| PROBLEM |
All lines from the one containing "This screenshot has height=717, width=1341." to the end of the data below are to be returned exactly, both ends included, with nothing added.
*** Block opens ***
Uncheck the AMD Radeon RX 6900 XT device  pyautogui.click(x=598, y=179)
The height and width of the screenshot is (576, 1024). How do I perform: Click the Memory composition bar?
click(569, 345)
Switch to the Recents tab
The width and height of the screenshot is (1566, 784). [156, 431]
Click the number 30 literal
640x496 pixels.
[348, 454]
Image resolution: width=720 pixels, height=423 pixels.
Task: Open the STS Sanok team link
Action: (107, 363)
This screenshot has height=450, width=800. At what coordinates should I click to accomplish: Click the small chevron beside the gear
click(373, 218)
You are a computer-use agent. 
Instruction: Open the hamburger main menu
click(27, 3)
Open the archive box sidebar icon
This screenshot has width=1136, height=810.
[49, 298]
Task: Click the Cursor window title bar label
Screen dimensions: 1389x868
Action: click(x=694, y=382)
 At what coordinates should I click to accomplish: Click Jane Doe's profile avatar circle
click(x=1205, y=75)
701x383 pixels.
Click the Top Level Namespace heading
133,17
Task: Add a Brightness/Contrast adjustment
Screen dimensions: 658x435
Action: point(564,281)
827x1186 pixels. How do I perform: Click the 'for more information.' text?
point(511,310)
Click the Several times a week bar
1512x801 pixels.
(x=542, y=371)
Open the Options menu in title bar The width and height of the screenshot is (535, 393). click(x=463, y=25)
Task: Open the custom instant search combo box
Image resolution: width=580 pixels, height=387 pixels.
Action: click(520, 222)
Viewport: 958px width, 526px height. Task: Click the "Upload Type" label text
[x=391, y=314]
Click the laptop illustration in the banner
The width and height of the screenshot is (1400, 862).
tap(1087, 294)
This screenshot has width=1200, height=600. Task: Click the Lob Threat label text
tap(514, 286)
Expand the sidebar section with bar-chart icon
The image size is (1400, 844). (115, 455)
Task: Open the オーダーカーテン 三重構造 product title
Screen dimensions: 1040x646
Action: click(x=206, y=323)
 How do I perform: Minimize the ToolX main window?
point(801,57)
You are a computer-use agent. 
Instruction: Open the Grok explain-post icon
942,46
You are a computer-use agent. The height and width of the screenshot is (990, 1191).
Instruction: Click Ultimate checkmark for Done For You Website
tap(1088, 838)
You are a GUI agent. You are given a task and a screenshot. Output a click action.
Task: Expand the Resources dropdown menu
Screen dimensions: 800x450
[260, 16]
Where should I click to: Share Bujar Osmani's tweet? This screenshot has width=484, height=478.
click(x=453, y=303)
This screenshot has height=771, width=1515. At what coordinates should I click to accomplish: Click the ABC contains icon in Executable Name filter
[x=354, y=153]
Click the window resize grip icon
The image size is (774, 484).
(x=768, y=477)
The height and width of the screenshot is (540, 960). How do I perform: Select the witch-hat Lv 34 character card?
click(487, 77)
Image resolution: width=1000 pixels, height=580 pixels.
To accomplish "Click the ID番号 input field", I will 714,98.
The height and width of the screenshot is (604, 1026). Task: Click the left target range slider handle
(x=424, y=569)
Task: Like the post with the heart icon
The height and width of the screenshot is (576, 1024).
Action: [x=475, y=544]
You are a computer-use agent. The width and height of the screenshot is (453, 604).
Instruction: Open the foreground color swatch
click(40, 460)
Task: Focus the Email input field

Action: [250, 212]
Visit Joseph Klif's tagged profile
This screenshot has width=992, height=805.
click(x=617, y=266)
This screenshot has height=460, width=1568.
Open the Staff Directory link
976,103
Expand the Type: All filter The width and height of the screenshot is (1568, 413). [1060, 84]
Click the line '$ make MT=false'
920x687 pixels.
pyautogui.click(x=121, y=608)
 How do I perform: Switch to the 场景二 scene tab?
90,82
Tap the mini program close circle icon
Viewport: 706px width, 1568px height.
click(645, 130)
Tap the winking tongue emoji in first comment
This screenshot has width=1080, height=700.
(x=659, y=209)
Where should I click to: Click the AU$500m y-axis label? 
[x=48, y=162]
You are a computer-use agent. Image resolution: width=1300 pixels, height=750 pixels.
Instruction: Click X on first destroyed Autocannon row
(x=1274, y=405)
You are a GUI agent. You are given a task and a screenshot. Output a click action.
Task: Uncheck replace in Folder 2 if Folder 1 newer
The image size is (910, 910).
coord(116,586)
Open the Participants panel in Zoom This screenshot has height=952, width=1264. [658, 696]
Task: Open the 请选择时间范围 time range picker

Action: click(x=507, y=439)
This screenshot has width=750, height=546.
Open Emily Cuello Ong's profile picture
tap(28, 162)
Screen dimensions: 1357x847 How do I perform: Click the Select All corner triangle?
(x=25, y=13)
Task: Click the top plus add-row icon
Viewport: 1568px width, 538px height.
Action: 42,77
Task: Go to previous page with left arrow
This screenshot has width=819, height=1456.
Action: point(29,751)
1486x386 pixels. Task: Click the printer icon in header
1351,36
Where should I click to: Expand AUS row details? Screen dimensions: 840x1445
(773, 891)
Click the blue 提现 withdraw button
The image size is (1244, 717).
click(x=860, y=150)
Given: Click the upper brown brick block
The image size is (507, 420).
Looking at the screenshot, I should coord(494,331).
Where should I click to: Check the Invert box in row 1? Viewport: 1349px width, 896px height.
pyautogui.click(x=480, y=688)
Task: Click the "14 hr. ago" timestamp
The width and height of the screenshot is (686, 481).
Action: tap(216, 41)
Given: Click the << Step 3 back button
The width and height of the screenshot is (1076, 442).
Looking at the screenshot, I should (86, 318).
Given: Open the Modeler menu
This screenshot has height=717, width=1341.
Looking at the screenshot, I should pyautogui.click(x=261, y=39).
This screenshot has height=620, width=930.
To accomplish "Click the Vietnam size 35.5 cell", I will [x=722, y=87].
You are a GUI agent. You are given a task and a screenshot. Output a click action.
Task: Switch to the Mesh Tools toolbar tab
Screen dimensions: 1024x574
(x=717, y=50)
*** Block closes ***
| TASK RESULT |
This screenshot has height=717, width=1341.
Looking at the screenshot, I should pyautogui.click(x=261, y=39).
This screenshot has height=620, width=930.
To accomplish "Click the Vietnam size 35.5 cell", I will [x=722, y=87].
You are a GUI agent. You are given a task and a screenshot. Output a click action.
Task: Switch to the Mesh Tools toolbar tab
Screen dimensions: 1024x574
(x=717, y=50)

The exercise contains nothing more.